### WRITTEN TASK
Copy the entries below word for word, starting at the line that has "Find the location of a" and ending after the line that has "task-photoshop: Adobe Photoshop".

[Start of section]

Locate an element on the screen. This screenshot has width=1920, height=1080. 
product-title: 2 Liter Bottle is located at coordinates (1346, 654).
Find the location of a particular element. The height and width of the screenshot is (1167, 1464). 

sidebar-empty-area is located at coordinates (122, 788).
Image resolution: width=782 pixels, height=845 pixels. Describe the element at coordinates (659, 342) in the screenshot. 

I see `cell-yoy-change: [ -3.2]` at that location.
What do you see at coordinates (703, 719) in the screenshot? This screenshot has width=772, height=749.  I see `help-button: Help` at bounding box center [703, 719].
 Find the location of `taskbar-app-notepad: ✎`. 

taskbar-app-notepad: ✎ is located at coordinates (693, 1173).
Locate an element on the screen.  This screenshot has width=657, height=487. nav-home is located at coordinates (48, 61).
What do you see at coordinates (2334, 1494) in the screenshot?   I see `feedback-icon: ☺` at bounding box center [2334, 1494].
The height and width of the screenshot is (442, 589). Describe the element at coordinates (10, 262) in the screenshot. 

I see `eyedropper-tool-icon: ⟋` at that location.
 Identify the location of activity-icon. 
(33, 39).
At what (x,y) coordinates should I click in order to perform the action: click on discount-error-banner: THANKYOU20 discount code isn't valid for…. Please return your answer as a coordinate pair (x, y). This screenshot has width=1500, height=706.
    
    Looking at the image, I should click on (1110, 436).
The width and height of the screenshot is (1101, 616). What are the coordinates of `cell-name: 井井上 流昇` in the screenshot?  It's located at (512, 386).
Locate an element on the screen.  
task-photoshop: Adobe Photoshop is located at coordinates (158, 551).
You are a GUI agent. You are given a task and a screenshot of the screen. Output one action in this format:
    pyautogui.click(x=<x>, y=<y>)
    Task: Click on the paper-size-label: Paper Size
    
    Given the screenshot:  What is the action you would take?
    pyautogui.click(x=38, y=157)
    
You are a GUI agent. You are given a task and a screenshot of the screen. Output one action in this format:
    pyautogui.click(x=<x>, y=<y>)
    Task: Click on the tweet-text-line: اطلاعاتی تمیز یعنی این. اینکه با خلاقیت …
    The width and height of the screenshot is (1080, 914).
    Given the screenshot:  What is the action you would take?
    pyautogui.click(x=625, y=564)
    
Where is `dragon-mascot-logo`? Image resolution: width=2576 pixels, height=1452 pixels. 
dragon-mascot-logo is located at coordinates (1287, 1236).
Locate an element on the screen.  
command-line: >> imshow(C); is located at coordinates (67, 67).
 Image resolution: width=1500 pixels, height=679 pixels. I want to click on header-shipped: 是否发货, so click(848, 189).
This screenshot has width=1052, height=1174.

[End of section]

### TASK OUTPUT
Find the location of a particular element. The height and width of the screenshot is (1167, 1464). 

sidebar-empty-area is located at coordinates (122, 788).
Image resolution: width=782 pixels, height=845 pixels. Describe the element at coordinates (659, 342) in the screenshot. 

I see `cell-yoy-change: [ -3.2]` at that location.
What do you see at coordinates (703, 719) in the screenshot? This screenshot has width=772, height=749.  I see `help-button: Help` at bounding box center [703, 719].
 Find the location of `taskbar-app-notepad: ✎`. 

taskbar-app-notepad: ✎ is located at coordinates (693, 1173).
Locate an element on the screen.  This screenshot has width=657, height=487. nav-home is located at coordinates (48, 61).
What do you see at coordinates (2334, 1494) in the screenshot?   I see `feedback-icon: ☺` at bounding box center [2334, 1494].
The height and width of the screenshot is (442, 589). Describe the element at coordinates (10, 262) in the screenshot. 

I see `eyedropper-tool-icon: ⟋` at that location.
 Identify the location of activity-icon. 
(33, 39).
At what (x,y) coordinates should I click in order to perform the action: click on discount-error-banner: THANKYOU20 discount code isn't valid for…. Please return your answer as a coordinate pair (x, y). This screenshot has width=1500, height=706.
    
    Looking at the image, I should click on (1110, 436).
The width and height of the screenshot is (1101, 616). What are the coordinates of `cell-name: 井井上 流昇` in the screenshot?  It's located at (512, 386).
Locate an element on the screen.  
task-photoshop: Adobe Photoshop is located at coordinates (158, 551).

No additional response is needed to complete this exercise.